Once investigators can correlate metabolites with health, it may one day be possible, Nicholson says, to make urine sticks similar to those used in pregnancy tests to regularly check the fitness of our gut flora. Some companies have already begun selling food products to help keep these populations in line—with live beneficial bacteria (probiotics) or compounds that help these species grow (prebiotics), or combinations of the two (synbiotics). Unfortunately, these medications typically fall into the category of “functional foods,” which means they are rarely tested in clinical trials. One exception is VSL #3, a combination of eight bacterial species sold in packet form by the Gaithersburg, Md.–based VSL Pharmaceuticals.
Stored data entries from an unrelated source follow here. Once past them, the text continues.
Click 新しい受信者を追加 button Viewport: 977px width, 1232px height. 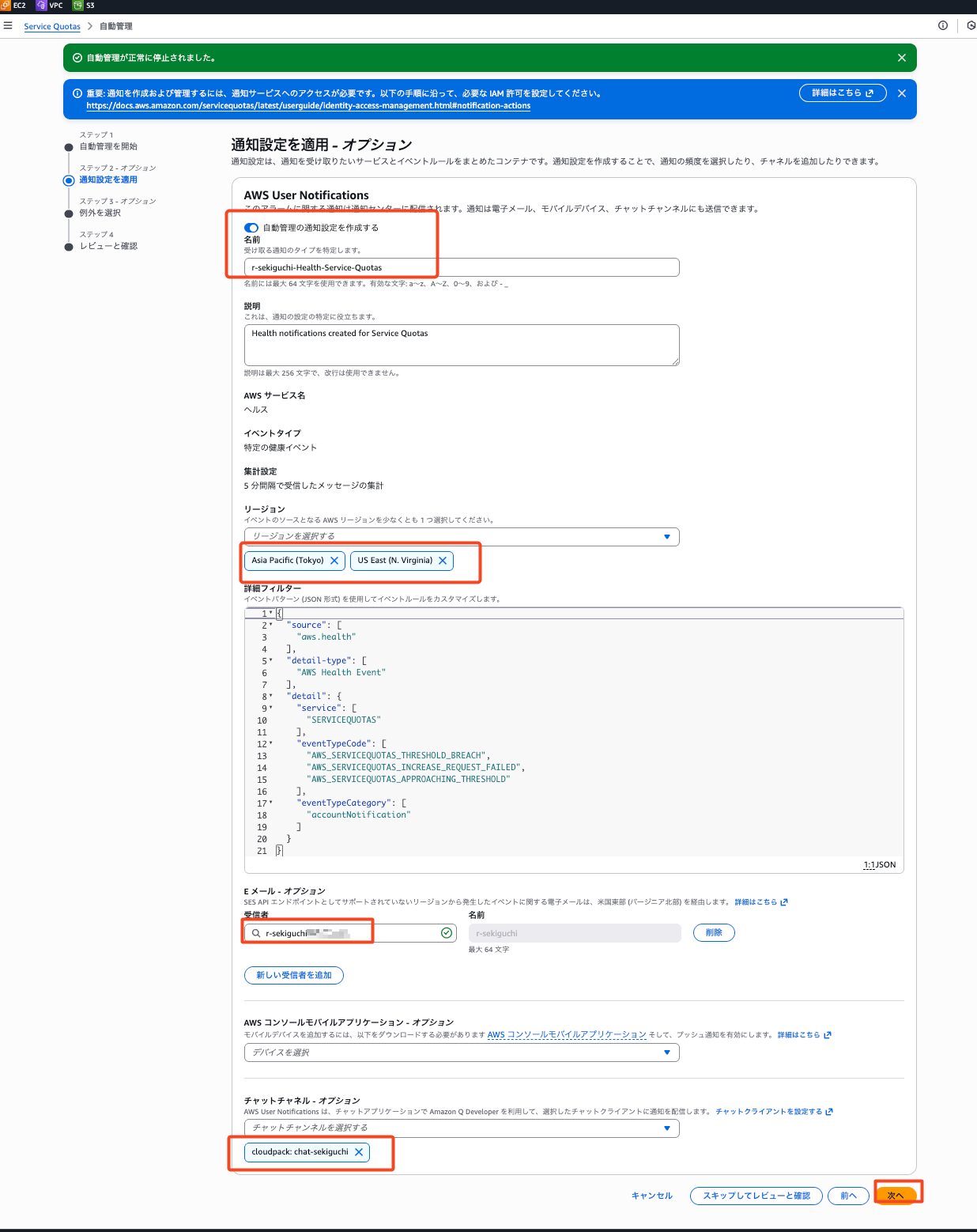(x=293, y=975)
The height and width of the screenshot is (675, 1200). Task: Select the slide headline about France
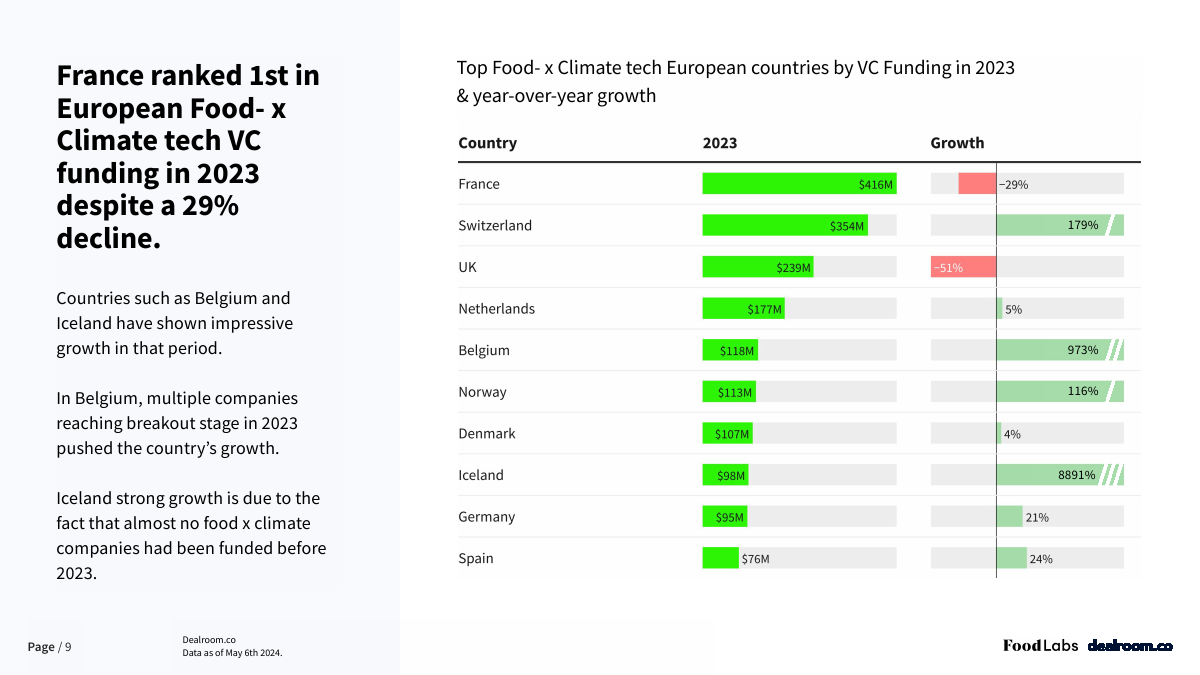point(188,157)
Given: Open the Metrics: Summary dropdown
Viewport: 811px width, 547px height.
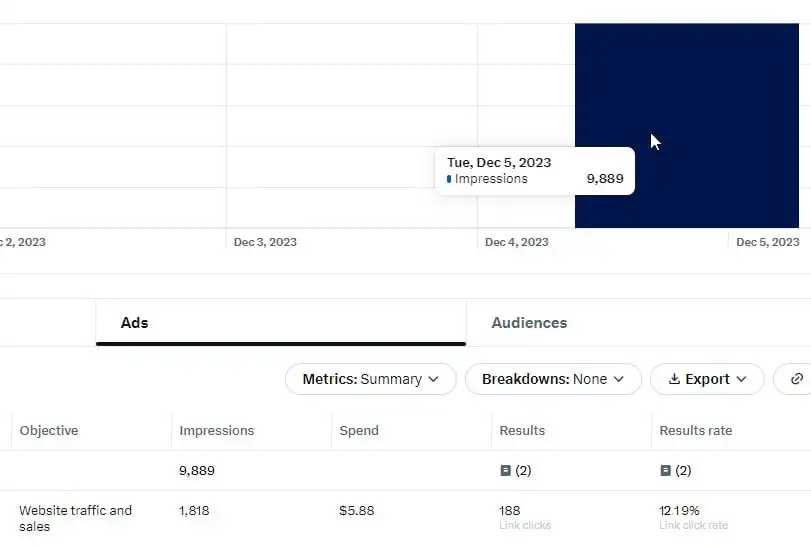Looking at the screenshot, I should coord(371,379).
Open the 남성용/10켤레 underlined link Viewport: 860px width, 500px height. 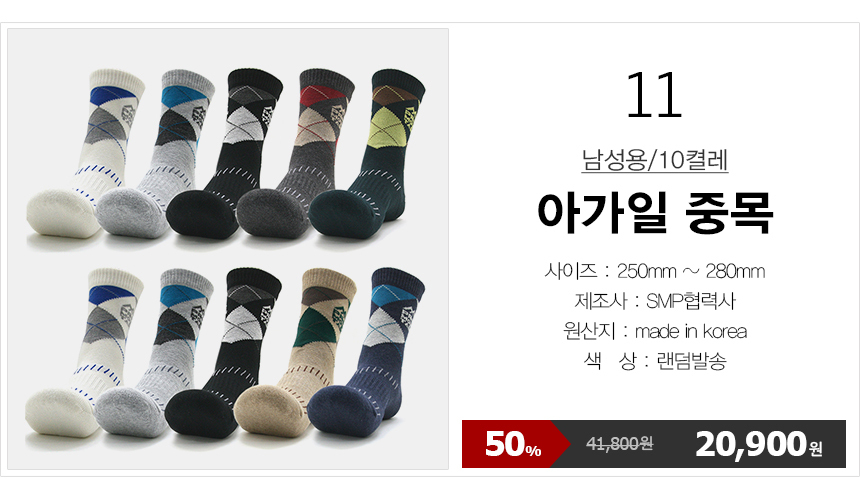click(654, 160)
In double-blind, placebo-controlled trials, the colonies effectively treated ulcerative colitis and irritable bowel syndrome.
Many possibilities exist for bug-based drugs, and there is a strong need for them, Nicholson maintains. According to a study published by scientists at the pharmaceutical giant Pfizer, the human genome offers only about 3,000 potential drug targets, because just a subset of genes produces proteins that can be bound and modified by druglike molecules. But “there are 100 times as many genes in the microbial pool,” says Nicholson, who regularly works with drug companies to better elucidate how people metabolize medicines. He is “one of a few academics I’ve met who’s interested in the pharmaceutical industry for its problems rather than just for its cash,” comments Ian Wilson, a scientist working in England for the pharmaceutical company AstraZeneca. Wilson adds that Nicholson is always full of potential solutions, referring to him as “a bubbling mass of ideas.”
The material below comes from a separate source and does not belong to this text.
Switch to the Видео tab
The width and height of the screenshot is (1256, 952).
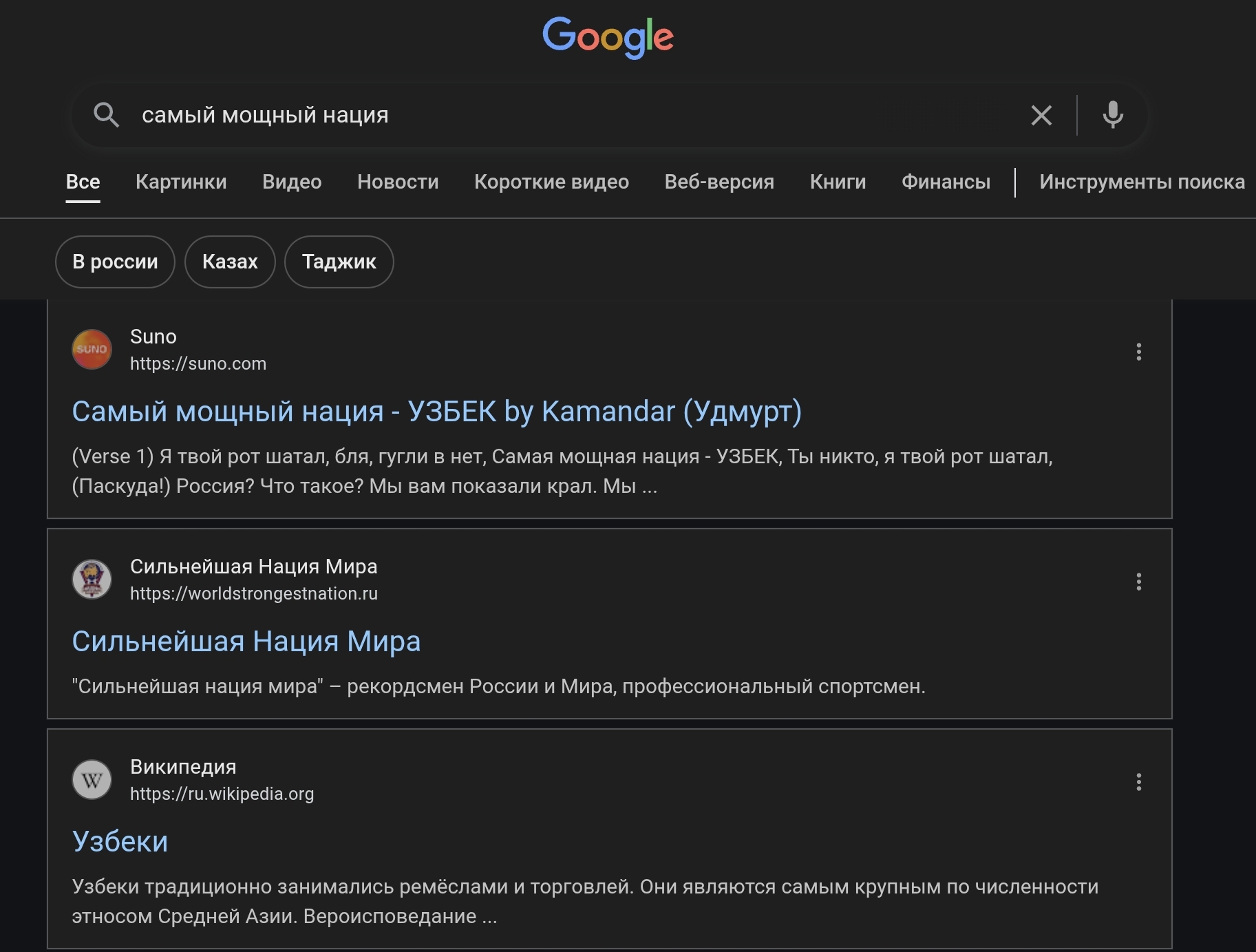pyautogui.click(x=292, y=182)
Because genes provide only limited information about a person’s risk for disease, Nicholson dreams of a time when physicians can provide personalized health care on the metabolome. Simple blood or urine tests would detect the risk of cancer or heart disease early enough to begin preventive therapy; drugs would be tailored to each person’s metabolic profile—and in many cases, they would not target our organs but our bacteria. “It opens up visions of a future that we would never have suspected even a few years ago,” Nicholson says. “Many microbiologists might argue this is fanciful, but you only make huge progress in science by thinking almost the unthinkable.”